_ASSIGNED TASK_
In the listing below, begin at the line that has "You are a GUI" and stop after the line that has "pyautogui.click(x=536, y=317)". Change every "screenshot" in those lines to "screen capture", leave everything else as it is, and give back only those lines.

***** INFORMATION GIVEN

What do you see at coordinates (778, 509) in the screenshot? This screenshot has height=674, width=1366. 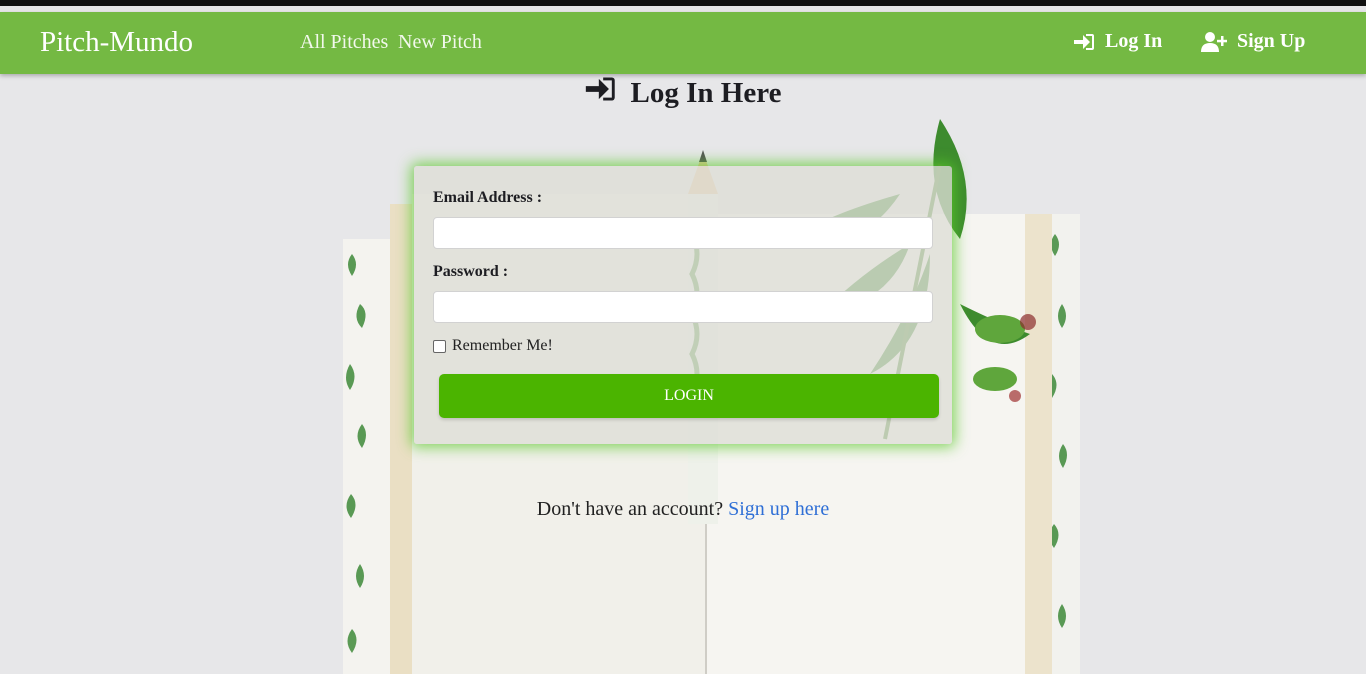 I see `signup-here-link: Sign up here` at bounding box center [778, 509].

**********
***** INFORMATION GIVEN

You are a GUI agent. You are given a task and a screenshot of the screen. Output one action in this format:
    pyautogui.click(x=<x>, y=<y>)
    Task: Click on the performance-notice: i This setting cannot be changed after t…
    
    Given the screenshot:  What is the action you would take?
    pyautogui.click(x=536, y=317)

**********
***** INFORMATION GIVEN

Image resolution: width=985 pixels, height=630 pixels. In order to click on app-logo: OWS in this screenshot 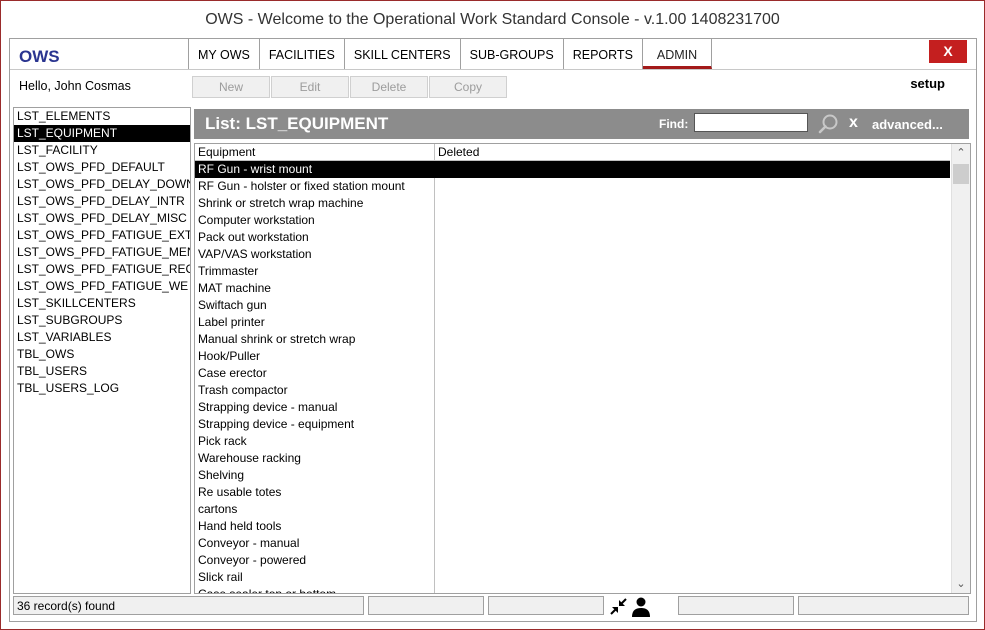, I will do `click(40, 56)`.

**********

_TASK RESPONSE_
You are a GUI agent. You are given a task and a screen capture of the screen. Output one action in this format:
    pyautogui.click(x=<x>, y=<y>)
    Task: Click on the performance-notice: i This setting cannot be changed after t…
    
    Given the screen capture:  What is the action you would take?
    pyautogui.click(x=536, y=317)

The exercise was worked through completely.